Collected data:
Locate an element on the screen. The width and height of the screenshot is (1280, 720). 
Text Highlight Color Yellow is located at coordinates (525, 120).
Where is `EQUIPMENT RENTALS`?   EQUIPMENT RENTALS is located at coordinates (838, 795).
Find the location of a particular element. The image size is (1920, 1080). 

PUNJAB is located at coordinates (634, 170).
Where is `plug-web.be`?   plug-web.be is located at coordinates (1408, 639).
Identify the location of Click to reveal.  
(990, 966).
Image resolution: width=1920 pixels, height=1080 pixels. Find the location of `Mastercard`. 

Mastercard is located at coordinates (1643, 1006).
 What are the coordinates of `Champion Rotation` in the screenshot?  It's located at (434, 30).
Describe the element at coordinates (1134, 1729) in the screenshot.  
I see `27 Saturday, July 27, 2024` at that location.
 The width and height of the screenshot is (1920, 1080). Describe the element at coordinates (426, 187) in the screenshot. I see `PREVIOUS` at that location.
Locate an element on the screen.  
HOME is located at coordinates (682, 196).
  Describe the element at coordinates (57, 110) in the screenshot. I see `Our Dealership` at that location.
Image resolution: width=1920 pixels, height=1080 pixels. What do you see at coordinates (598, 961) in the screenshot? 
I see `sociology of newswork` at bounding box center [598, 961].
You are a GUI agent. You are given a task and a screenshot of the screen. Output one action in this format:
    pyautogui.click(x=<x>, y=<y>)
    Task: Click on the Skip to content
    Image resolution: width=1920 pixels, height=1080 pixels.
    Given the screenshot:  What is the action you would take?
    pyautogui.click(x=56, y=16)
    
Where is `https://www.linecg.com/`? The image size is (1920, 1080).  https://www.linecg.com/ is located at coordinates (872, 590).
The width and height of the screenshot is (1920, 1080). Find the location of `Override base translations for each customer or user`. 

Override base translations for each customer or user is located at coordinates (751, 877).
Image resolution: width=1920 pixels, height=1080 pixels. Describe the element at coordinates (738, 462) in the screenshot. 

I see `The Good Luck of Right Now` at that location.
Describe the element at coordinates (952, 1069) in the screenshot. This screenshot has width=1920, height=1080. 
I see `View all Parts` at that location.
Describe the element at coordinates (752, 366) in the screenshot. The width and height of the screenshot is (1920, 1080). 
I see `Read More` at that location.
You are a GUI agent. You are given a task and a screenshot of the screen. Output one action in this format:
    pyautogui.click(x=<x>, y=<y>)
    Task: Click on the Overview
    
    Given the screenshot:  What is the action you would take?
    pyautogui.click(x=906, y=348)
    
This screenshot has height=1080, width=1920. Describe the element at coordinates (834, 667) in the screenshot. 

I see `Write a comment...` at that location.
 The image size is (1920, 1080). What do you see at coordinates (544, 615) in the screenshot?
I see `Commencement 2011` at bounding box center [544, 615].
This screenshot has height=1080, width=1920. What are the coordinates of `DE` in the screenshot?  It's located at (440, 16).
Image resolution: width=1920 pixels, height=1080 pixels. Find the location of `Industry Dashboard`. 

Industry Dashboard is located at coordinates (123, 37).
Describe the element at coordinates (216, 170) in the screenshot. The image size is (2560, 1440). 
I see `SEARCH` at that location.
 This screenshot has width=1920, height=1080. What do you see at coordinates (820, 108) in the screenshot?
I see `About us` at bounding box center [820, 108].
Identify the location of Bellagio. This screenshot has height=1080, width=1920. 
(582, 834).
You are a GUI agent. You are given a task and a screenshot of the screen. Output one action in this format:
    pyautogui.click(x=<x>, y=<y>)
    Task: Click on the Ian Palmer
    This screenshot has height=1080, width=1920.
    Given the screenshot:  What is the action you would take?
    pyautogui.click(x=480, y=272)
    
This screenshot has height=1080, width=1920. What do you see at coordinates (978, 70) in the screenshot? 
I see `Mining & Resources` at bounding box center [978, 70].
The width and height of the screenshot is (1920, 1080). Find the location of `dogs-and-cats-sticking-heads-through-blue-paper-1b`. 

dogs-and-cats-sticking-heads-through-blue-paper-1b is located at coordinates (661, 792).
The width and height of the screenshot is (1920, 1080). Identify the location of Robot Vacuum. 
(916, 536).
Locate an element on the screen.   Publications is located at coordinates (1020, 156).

## What the task requires
Retype the items word for word, from their very start down to the line containing "coordinates (838, 795).", including that line.

## Problem solution
Locate an element on the screen. The width and height of the screenshot is (1280, 720). 
Text Highlight Color Yellow is located at coordinates (525, 120).
Where is `EQUIPMENT RENTALS`?   EQUIPMENT RENTALS is located at coordinates (838, 795).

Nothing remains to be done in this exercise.